Parameter Description

Distance Type

Parameter Description

This parameter defines the mathematical formula used when calculating "distance" between pixels. Different formulas will produce slightly different distance maps.

Parameter Adjustment

  • Euclidean Distance: Calculation formula is D = √((x2−x1)² + (y2−y1)²), i.e., straight line distance between two points, suitable for most scenarios measuring shortest path between two points.

  • Manhattan Distance: Calculation formula is D = |x2−x1| + |y2−y1|, also called "city block" distance, i.e., distance that can only move horizontally and vertically, suitable for scenarios where movement is only along grid axes.

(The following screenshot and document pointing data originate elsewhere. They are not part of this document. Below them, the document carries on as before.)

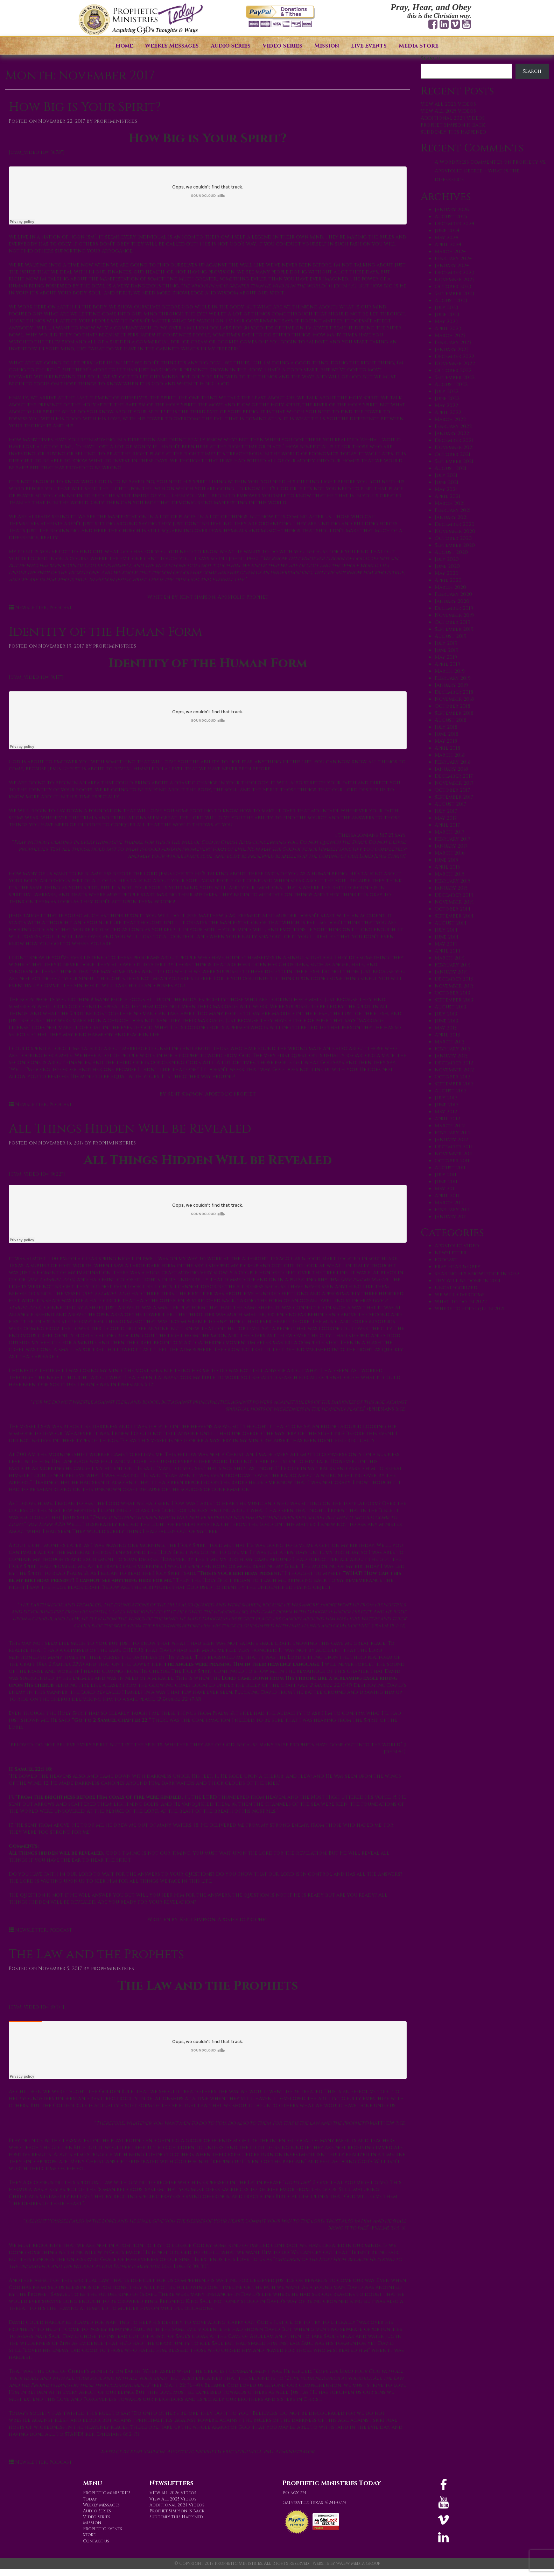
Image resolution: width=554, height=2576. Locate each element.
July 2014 (446, 930)
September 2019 (454, 629)
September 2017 (454, 797)
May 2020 (446, 573)
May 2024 (446, 237)
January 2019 (451, 685)
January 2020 (452, 601)
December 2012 (454, 1062)
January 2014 (451, 972)
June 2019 (446, 650)
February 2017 (452, 839)
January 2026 (452, 209)
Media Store (419, 46)
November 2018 (454, 699)
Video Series (282, 46)
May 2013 (446, 1028)
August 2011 (450, 1167)
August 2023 (451, 300)
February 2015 (452, 881)
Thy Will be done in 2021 (467, 1280)
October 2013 (452, 993)
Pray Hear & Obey (458, 1266)
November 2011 (454, 1153)
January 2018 (451, 769)
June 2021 (446, 482)
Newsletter (31, 607)
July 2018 (446, 727)
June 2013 (446, 1021)
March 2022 (450, 419)
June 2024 (447, 230)
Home (124, 46)
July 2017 (446, 811)
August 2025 (451, 216)
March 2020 (450, 587)
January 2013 (451, 1055)
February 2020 (453, 594)
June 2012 (446, 1104)
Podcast (60, 607)
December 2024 (454, 223)
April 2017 (447, 825)
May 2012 (446, 1111)
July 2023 (446, 307)
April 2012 (447, 1118)
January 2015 (451, 888)
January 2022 (452, 433)
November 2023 (455, 279)
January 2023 (452, 349)
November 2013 (454, 986)
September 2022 (455, 377)
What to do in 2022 (461, 1301)
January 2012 (451, 1139)
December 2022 (454, 356)
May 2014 (446, 944)
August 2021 (451, 468)
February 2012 (453, 1132)
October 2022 (453, 370)
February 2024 (453, 258)
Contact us (96, 2541)
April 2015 (447, 867)
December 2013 (454, 979)
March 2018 (450, 755)
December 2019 (454, 608)
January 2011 (451, 1216)
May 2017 (446, 818)
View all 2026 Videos (448, 104)
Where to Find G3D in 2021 (470, 1308)
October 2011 (452, 1160)
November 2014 (454, 902)
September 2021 (454, 461)
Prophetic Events (102, 2529)
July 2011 (445, 1174)
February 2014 (453, 965)
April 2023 (448, 328)
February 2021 (453, 510)
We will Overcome (460, 1294)
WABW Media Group (358, 2563)
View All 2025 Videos (448, 111)
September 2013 (454, 1000)
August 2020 (451, 552)
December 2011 (453, 1146)
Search (430, 58)
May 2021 (446, 489)
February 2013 (452, 1049)
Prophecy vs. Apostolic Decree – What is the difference (490, 171)
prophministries (115, 121)
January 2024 (452, 265)
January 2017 (451, 846)
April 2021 (447, 496)
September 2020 (455, 545)
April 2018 (447, 748)
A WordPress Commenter (468, 162)
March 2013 (449, 1042)
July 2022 (446, 391)
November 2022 (455, 363)
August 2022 (451, 384)
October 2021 (452, 454)
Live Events (369, 46)
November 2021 (454, 447)
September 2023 (454, 293)
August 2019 (451, 636)
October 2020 (453, 538)
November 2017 (454, 783)
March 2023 (450, 335)
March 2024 (450, 251)
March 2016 (450, 853)
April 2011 (447, 1195)
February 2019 (453, 678)
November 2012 (454, 1069)
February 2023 (453, 342)
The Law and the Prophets (96, 1954)
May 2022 (446, 405)
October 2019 (452, 622)
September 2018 (454, 713)
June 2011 (446, 1181)
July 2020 (447, 559)
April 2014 (447, 951)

  • Chebyshev Distance: Calculation formula is D = max(|x2−x1|, |y2−y1|), also called "chessboard" distance, equal to the difference in the direction with the largest distance between two points across all coordinate axis directions.

Mask Size

Parameter Description

Set the size of the internal algorithm mask used for approximate distance calculation.

Parameter Adjustment

Mask size affects the accuracy and speed of distance calculation. Using a "5x5" mask will get more accurate distance estimates than using a "3x3" mask, but computational cost will be slightly higher. Generally recommend using the default "5x5" mask size.

Note: When "Distance Type" is selected as "Manhattan Distance", this parameter will be ignored and will not affect results.